Darwin – Crack Mix 230
Chosen by James Zaremba (MDR co-founder)
A resident at the legendary Berlin nightclub Griessmuehle since 2014, Canadian-born DJ and promoter Darwin has thrived during her time in the German capital by bringing the sounds of UK bass to the discerning ears of one of the city’s most popular dance floors.
Her party, REEF, has become synonymous with acts that have encapsulated the UK techno, breakbeat, jungle and garage sound. Inviting artists from Livity Sound, Idle Hands and Hessle Audio along for the ride, her bookings offer a homage to the building blocks of UK club music.
Across a bold two hours, her mix for Crack Magazine cements the aforementioned stylings with rugged breaks and classic jungle from the outset. The second hour delivers a decent wedge of spacier, more chilled-out sounds and dusty DnB rollers.
No tracklist was released on this one, but as Crack Mag said: “We’re reliably informed that there’s a couple of dubs from Loefah and Kellen303 in the mix.” Heavy!
Minor Science – New Music Worldwide
Chosen by Jack Rogers (Flossy, Meraki)
I chose this mix because I love Minor Science’s productions. Down tempo and eclectic, but unpretentious, this gives an insight into his influences. I miss DJ sets that sit under the 120bpm mark – my favourite DJ of all time is Andrew Weatherall and this reminds me of the sort of set he would play (maybe a bit more crunchy).

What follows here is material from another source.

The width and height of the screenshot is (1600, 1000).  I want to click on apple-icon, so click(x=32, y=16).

Unsound Podcast – Skee Mask b2b Zenker Brothers
Chosen by Josh Aitman (MDR co-founder)
Disclaimer… the 3 hours recorded below are not for those looking for an easy ride. Founders of Ilian Tapes and regular releaser on the label, Skee Mask, come together for what was explained as their second attempt to play a joint extended set together following an abysmal disaster at an after-party in Prague back in 2016.

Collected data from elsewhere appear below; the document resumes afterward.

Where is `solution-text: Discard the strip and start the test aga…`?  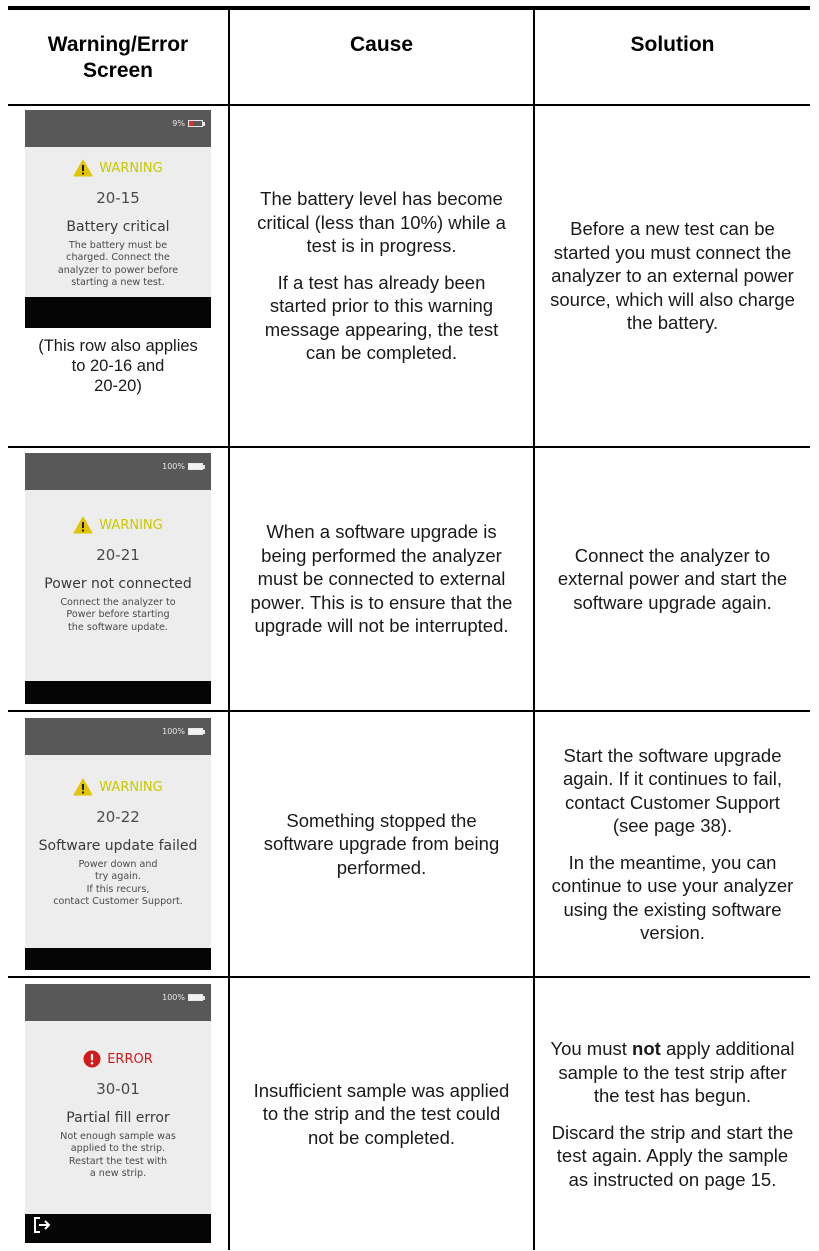
solution-text: Discard the strip and start the test aga… is located at coordinates (672, 1156).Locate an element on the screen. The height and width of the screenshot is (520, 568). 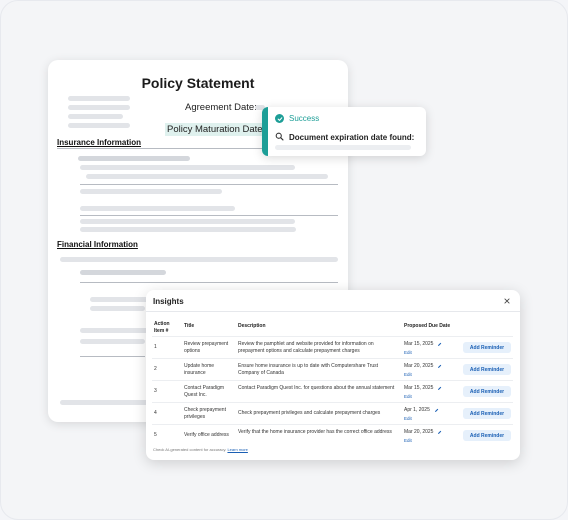
row-number: 3 is located at coordinates (156, 391). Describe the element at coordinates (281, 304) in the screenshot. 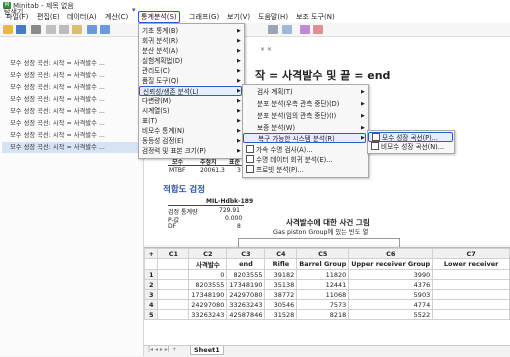

I see `cell: 30546` at that location.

The mix is ruthless and unforgiving, combing breaks, broken-beat, techno, jungle, even more ruthless techno and even more ruthless than ruthless sounds all within 3 hours of absolute genius. Unsound Festival in Krakow continues to push the boundaries of experimental and left-field electronic music and this mix approaches this topic combining all areas of the form. Tuck in and watch your ears.